Work task
Output the data below only from the line containing "Instruction: Click the" up to and including the line containing "You are a GUI", exact and with the pictures left out.

Given records
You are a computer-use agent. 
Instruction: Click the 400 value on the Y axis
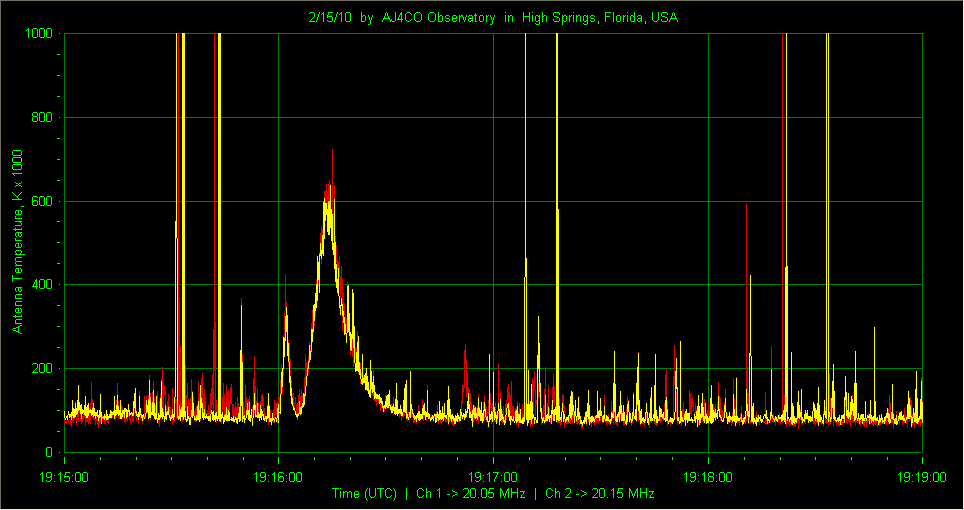coord(43,284)
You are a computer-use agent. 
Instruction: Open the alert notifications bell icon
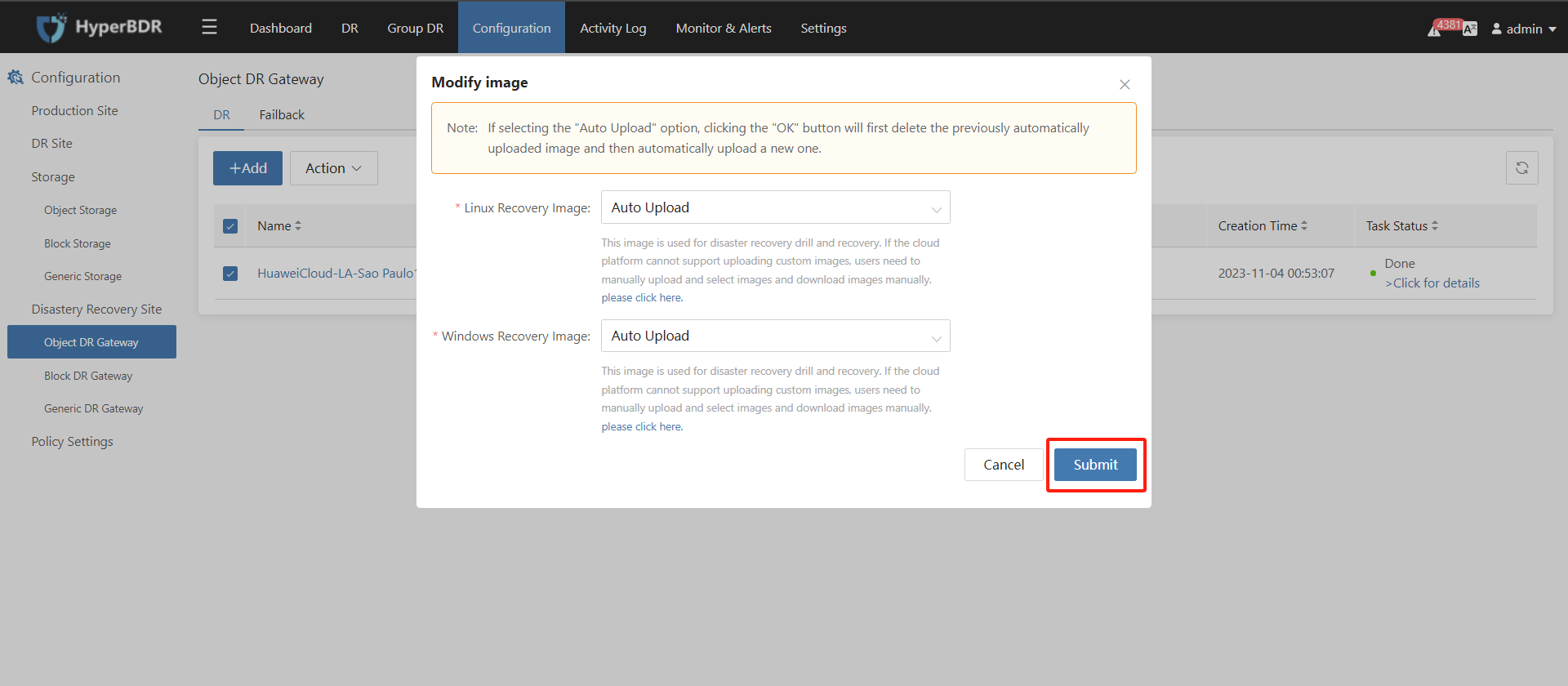(1434, 30)
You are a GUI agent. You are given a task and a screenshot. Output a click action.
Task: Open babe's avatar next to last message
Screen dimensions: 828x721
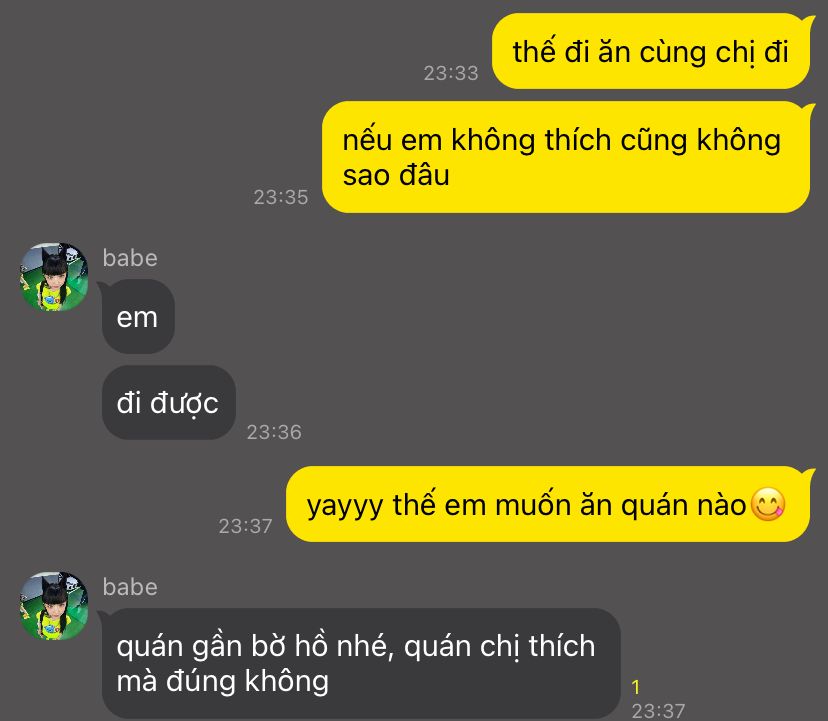[x=54, y=606]
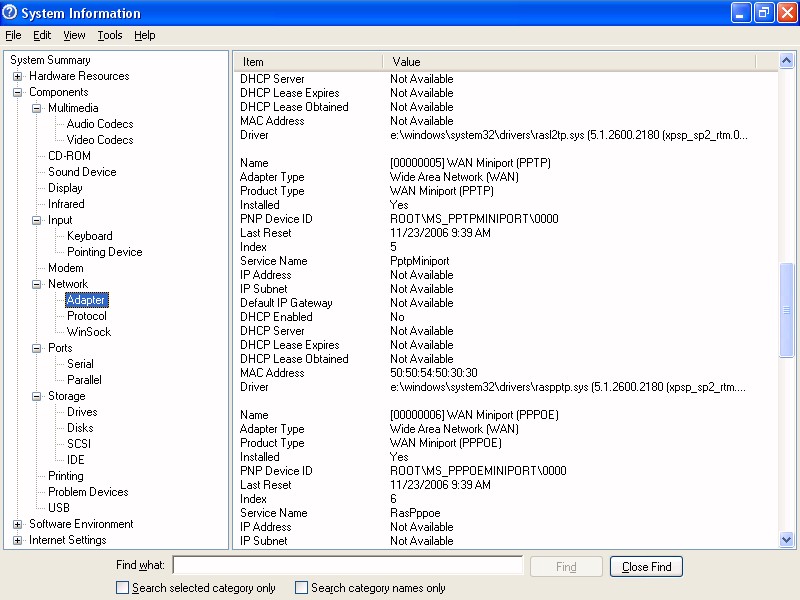Expand the Software Environment node
The image size is (800, 600).
point(18,524)
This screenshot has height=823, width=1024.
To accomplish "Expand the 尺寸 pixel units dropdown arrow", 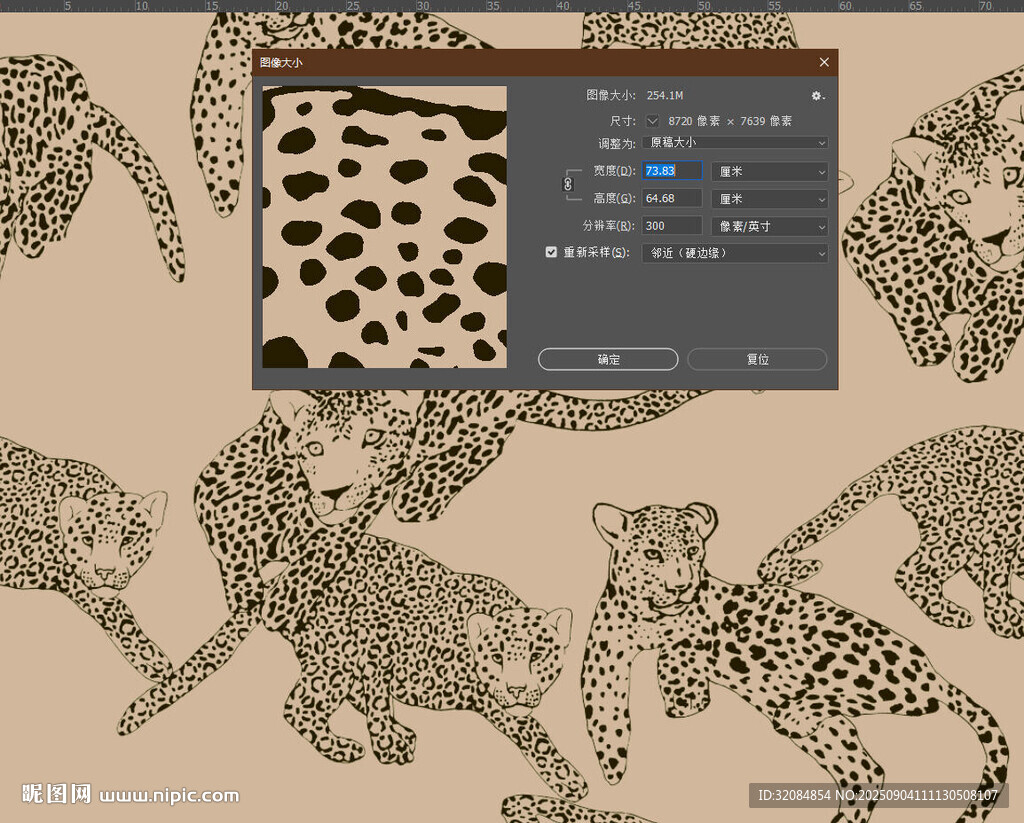I will tap(652, 121).
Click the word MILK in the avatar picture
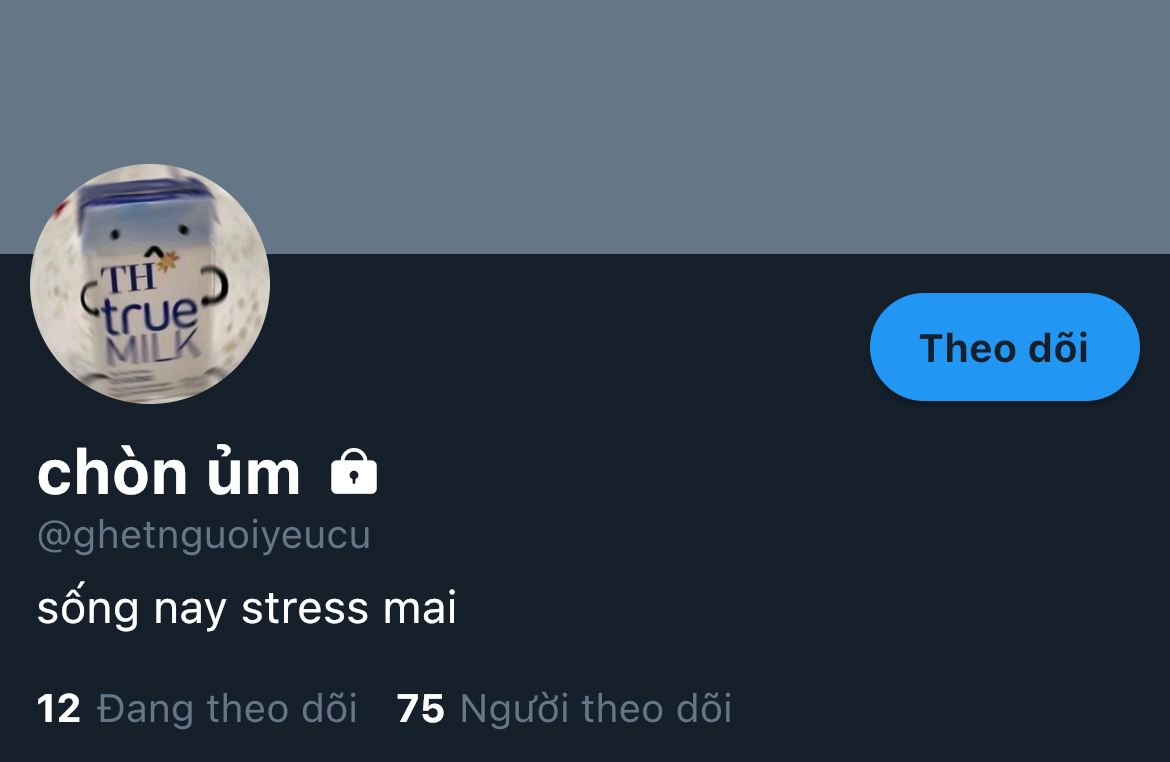This screenshot has width=1170, height=762. [x=153, y=348]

Finished exercise
Instruction: Click the 400 value on the Y axis
coord(43,284)
You are a computer-use agent. 
Instruction: Open the alert notifications bell icon
(1434, 30)
You are a GUI agent. You are given a task and a screenshot. Output a click action.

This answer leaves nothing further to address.